START Data supplied

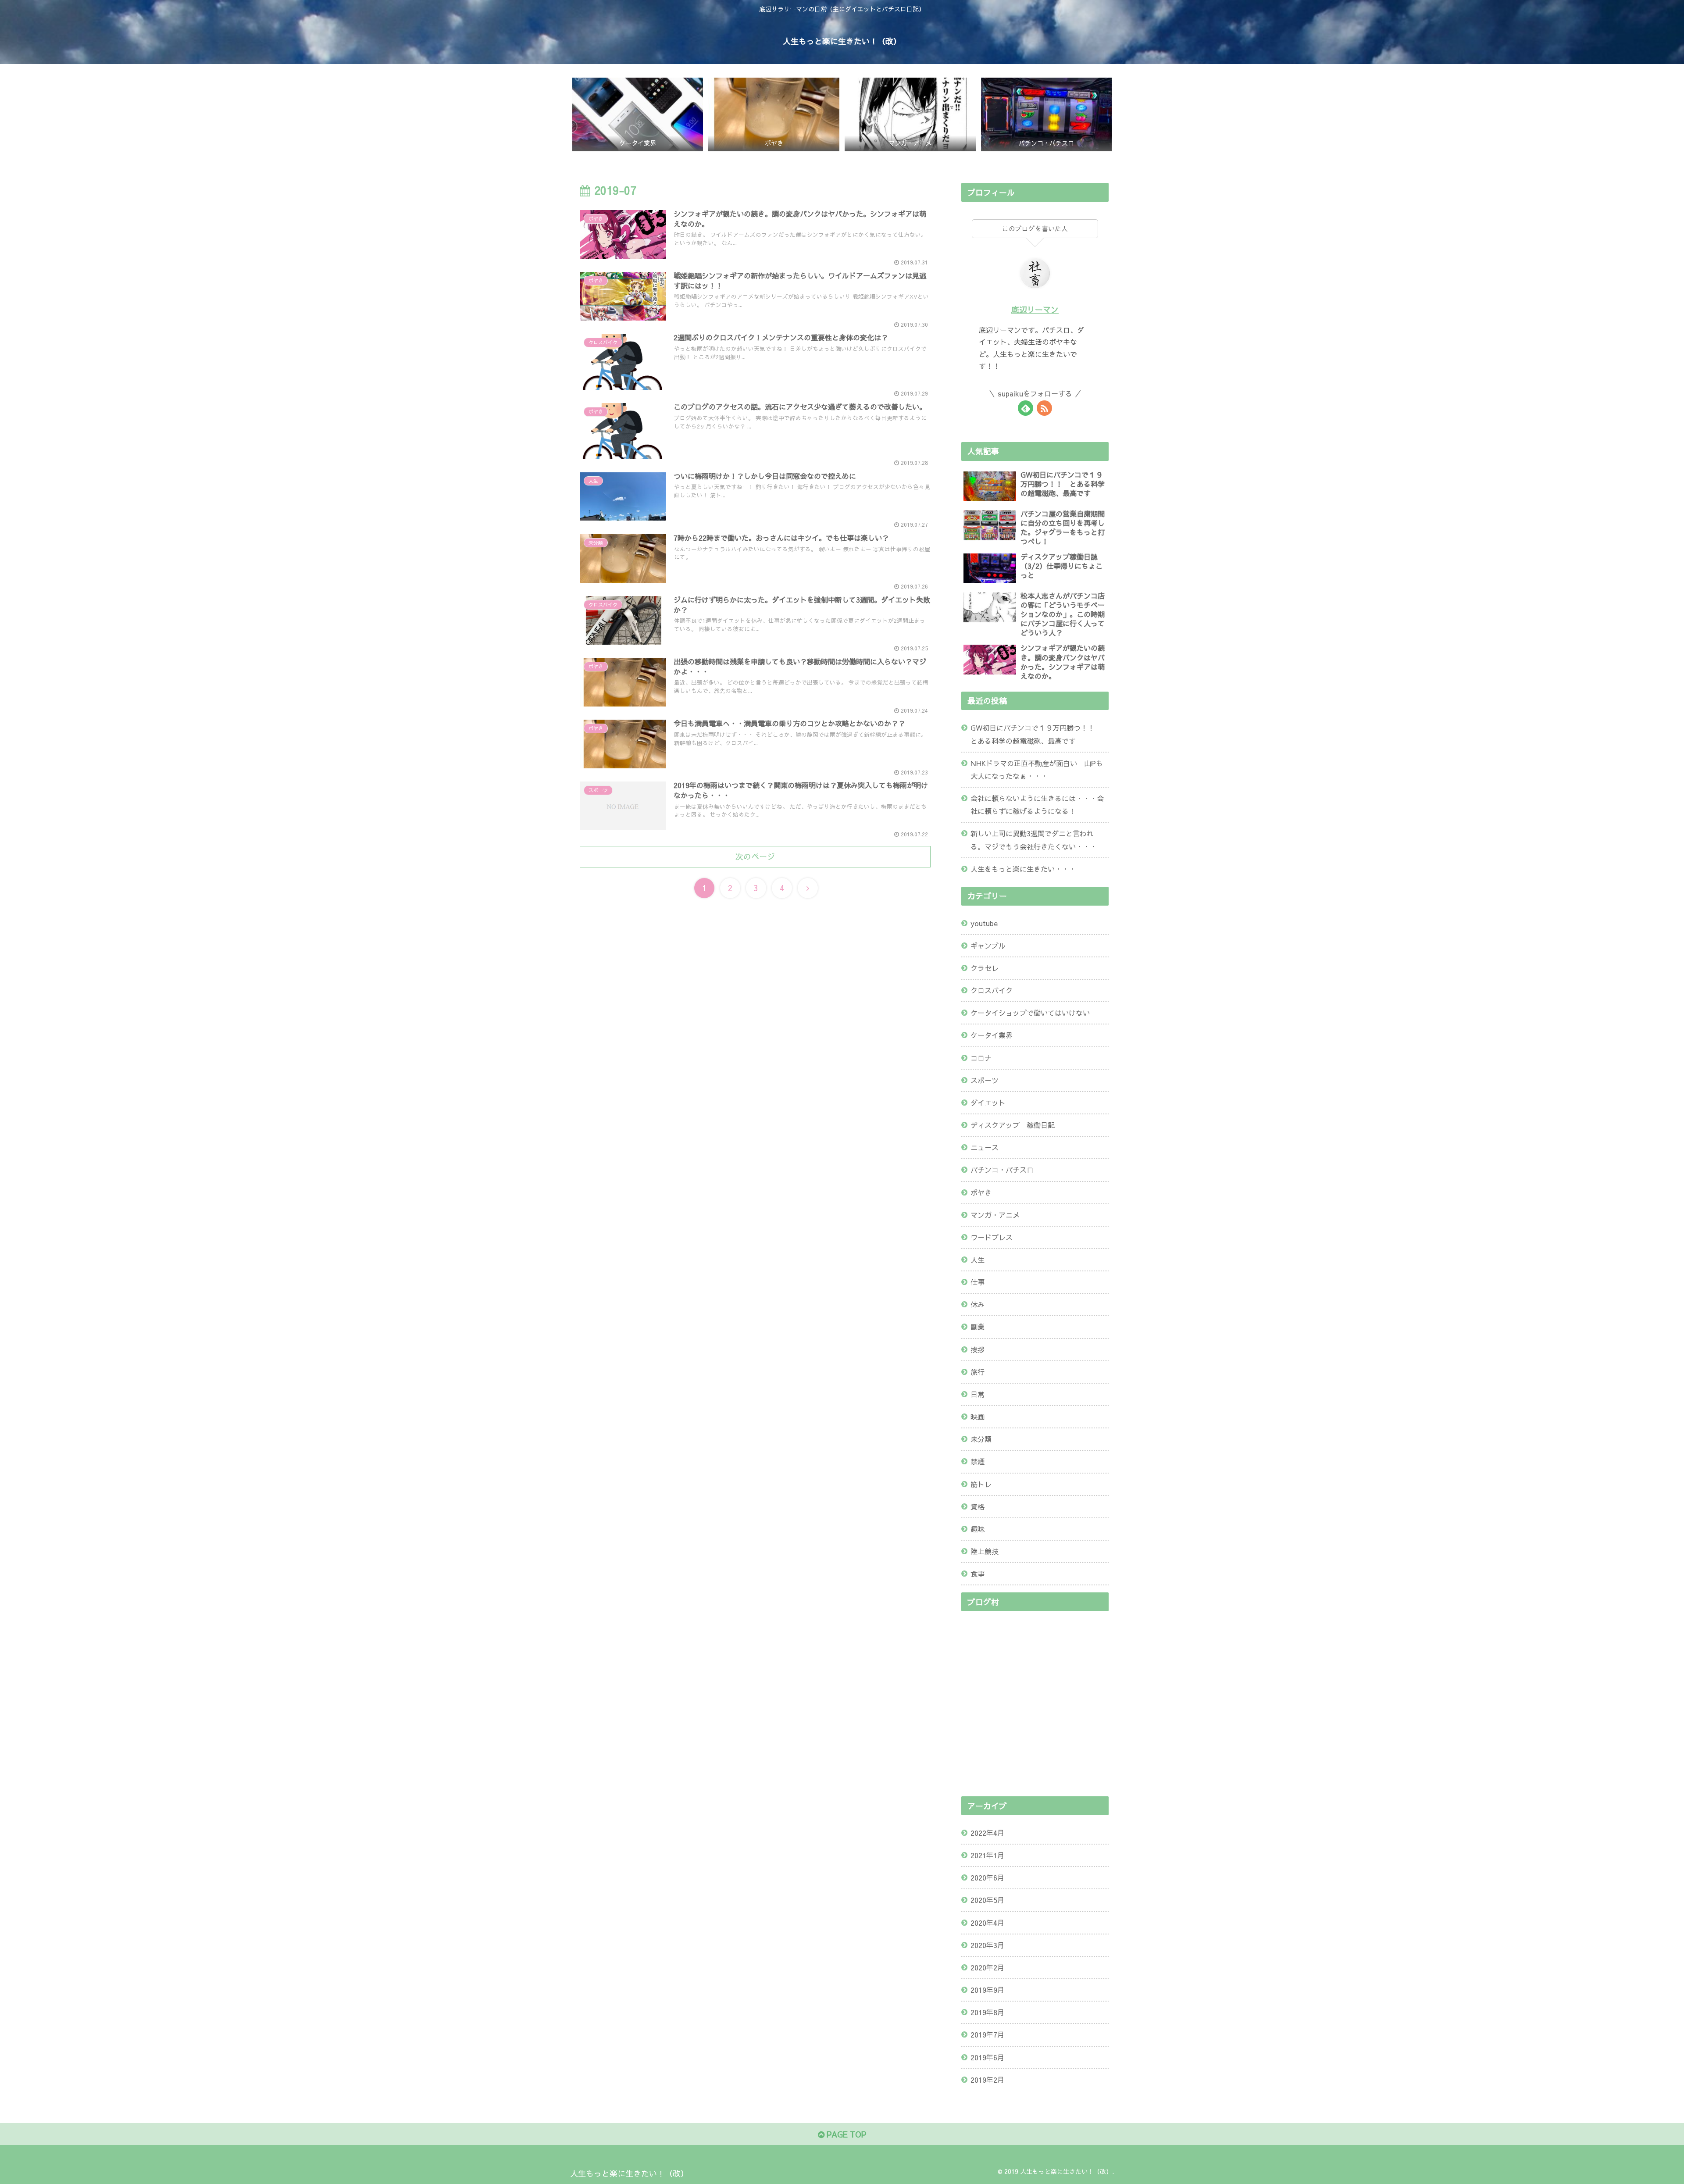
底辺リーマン (1035, 309)
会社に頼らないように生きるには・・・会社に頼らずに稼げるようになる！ (1037, 804)
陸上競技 (984, 1551)
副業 (977, 1326)
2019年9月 (987, 1990)
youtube (984, 923)
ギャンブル (988, 945)
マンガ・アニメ (995, 1215)
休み (977, 1304)
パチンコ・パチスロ (1002, 1169)
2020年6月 (987, 1877)
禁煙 (977, 1461)
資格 (977, 1506)
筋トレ (981, 1484)
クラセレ (984, 968)
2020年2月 (987, 1967)
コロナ (981, 1058)
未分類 (981, 1439)
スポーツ (984, 1080)
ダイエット (988, 1102)
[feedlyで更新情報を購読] (1025, 408)
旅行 (977, 1372)
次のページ (755, 856)
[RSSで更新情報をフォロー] (1044, 408)
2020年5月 (987, 1900)
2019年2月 (987, 2079)
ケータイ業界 (991, 1035)
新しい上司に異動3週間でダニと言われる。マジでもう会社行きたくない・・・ (1033, 839)
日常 (977, 1394)
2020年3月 (987, 1945)
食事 (977, 1573)
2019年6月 (987, 2057)
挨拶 (977, 1349)
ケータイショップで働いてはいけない (1030, 1012)
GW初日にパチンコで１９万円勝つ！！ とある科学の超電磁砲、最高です (1036, 734)
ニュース (984, 1147)
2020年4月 (987, 1922)
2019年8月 (987, 2012)
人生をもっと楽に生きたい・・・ (1023, 869)
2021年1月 (987, 1855)
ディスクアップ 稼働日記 (1012, 1125)
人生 (977, 1259)
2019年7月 (987, 2034)
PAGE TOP (845, 2134)
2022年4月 (987, 1833)
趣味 (977, 1529)
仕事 (977, 1282)
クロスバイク (991, 990)
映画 (977, 1416)
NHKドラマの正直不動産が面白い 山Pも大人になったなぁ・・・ (1036, 769)
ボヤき (981, 1192)
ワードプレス (991, 1237)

END Data supplied

Assignment: Please copy the lines above from the line with "2020年3月 (987, 1945)" up to and including the line with "2019年7月 (987, 2034)", exactly as written and with nothing else.

Task result:
2020年3月 (987, 1945)
食事 (977, 1573)
2019年6月 (987, 2057)
挨拶 (977, 1349)
ケータイショップで働いてはいけない (1030, 1012)
GW初日にパチンコで１９万円勝つ！！ とある科学の超電磁砲、最高です (1036, 734)
ニュース (984, 1147)
2020年4月 (987, 1922)
2019年8月 (987, 2012)
人生をもっと楽に生きたい・・・ (1023, 869)
2021年1月 (987, 1855)
ディスクアップ 稼働日記 (1012, 1125)
人生 (977, 1259)
2019年7月 (987, 2034)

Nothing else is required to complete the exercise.